**WHAT YOU WILL DO:**
The response must consist of the lines below from the one with "This screenshot has width=1063, height=710." through the one with "Click the Create New Triage title", exactly as they appear and with both ends kept.

*** Opening PROVIDED INFORMATION ***

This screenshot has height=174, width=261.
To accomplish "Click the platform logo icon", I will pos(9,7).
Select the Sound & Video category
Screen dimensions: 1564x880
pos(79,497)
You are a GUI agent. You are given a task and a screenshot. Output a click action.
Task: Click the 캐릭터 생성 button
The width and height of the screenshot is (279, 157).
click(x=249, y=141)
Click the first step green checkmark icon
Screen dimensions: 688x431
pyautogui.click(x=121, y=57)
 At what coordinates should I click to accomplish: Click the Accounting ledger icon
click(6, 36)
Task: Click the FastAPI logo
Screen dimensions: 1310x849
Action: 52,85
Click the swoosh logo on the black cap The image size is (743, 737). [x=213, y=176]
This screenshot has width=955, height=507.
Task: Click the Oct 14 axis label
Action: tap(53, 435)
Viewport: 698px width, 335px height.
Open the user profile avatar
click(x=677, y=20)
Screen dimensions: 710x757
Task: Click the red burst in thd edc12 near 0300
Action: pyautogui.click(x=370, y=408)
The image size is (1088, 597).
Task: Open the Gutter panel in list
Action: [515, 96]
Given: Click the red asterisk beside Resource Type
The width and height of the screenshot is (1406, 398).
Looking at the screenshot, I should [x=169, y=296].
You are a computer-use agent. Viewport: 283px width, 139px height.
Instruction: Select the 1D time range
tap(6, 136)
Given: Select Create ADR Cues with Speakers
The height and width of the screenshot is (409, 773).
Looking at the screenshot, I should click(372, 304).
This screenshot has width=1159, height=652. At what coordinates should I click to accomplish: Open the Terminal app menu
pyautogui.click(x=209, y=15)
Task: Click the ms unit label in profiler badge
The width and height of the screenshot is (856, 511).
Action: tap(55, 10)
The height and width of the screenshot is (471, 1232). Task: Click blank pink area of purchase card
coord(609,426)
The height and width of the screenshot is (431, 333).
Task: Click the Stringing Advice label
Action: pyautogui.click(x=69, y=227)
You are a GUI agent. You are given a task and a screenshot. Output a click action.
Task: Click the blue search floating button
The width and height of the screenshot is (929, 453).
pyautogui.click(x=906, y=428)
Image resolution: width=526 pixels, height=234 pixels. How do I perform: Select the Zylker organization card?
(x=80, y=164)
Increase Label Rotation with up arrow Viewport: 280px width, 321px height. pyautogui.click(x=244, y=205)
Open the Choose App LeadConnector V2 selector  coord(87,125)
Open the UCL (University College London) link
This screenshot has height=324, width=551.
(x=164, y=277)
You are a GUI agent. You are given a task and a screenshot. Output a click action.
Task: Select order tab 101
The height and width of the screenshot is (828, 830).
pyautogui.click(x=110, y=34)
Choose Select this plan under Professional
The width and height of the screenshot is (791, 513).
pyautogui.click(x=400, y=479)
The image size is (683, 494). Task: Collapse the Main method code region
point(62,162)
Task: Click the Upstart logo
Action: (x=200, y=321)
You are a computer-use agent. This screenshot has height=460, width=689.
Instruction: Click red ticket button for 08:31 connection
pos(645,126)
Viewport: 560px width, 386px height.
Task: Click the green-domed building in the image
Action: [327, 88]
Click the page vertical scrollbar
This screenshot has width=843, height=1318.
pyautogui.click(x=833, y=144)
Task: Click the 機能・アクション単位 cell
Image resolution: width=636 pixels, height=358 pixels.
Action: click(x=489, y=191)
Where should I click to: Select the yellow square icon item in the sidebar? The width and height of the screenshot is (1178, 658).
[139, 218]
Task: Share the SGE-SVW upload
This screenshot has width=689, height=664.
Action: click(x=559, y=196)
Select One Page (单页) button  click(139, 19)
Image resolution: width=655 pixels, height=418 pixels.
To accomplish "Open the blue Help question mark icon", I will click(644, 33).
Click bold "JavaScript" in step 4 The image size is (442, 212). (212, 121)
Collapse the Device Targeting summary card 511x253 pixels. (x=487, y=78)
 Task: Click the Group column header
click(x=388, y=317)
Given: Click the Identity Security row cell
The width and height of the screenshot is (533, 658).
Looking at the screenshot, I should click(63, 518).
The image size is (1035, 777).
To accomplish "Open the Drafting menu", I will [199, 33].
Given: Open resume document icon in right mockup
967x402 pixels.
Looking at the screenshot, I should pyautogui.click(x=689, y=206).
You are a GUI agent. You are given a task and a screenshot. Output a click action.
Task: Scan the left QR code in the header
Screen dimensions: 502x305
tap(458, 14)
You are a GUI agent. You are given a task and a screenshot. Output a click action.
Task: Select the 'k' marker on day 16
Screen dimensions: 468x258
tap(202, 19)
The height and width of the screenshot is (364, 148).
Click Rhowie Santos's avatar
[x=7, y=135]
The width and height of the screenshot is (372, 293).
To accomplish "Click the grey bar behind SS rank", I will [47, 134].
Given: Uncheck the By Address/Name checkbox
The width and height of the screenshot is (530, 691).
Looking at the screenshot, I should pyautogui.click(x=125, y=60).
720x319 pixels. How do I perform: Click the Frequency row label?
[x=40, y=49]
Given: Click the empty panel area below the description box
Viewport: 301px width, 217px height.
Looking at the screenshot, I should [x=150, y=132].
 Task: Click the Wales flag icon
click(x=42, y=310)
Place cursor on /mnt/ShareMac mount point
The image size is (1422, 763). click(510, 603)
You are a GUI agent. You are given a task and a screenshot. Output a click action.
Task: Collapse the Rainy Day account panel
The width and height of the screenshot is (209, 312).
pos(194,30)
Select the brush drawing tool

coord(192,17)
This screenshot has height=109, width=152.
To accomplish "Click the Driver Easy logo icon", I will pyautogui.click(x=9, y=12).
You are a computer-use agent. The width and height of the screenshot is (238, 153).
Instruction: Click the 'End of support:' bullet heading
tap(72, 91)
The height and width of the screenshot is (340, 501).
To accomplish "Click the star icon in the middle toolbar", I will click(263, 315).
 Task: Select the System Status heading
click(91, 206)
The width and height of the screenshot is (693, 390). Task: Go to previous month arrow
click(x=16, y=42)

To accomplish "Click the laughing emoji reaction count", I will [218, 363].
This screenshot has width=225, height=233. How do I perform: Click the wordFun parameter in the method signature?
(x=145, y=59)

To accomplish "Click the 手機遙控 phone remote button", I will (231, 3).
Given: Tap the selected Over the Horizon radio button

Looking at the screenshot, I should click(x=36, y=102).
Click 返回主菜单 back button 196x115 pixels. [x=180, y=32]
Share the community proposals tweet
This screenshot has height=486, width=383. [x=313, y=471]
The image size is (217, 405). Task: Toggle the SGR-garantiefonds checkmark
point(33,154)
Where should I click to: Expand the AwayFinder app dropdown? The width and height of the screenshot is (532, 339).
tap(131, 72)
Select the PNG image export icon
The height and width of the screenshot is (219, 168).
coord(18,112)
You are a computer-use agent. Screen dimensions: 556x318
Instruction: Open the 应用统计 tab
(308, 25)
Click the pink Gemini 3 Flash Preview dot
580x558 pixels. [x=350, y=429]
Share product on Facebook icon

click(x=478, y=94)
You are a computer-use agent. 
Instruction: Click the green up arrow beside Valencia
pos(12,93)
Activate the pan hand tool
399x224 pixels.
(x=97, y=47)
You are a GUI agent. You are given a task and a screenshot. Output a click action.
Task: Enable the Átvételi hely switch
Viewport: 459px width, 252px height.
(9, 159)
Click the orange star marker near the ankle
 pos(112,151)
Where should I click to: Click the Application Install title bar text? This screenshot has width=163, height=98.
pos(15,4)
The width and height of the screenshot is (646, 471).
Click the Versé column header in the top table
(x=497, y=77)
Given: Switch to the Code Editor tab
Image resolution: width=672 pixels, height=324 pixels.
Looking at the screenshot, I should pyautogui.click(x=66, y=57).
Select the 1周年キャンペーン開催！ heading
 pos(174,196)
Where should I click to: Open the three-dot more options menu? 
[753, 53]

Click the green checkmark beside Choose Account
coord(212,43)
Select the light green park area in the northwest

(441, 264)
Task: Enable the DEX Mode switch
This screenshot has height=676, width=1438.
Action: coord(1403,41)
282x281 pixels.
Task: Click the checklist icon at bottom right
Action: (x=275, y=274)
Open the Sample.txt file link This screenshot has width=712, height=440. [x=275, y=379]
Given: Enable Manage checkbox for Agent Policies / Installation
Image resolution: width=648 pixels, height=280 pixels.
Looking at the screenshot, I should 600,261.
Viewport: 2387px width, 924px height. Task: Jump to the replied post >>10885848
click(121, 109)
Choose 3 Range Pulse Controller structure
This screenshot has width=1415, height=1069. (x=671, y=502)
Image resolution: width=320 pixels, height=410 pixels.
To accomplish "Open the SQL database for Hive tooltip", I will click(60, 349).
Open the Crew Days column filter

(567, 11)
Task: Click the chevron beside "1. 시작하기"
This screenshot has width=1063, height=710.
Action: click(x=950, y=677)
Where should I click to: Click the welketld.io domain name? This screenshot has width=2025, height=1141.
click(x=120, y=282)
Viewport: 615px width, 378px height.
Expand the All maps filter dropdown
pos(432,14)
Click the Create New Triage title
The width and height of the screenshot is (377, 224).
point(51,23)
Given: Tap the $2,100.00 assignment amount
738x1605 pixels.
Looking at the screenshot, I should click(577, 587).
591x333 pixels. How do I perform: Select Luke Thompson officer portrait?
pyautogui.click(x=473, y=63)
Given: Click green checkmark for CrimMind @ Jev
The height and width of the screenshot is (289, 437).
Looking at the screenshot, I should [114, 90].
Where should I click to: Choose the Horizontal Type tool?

*** Closing PROVIDED INFORMATION ***

**RESULT OF THIS EXERCISE:**
This screenshot has width=1063, height=710.
Action: click(x=950, y=677)
Where should I click to: Click the welketld.io domain name? This screenshot has width=2025, height=1141.
click(x=120, y=282)
Viewport: 615px width, 378px height.
Expand the All maps filter dropdown
pos(432,14)
Click the Create New Triage title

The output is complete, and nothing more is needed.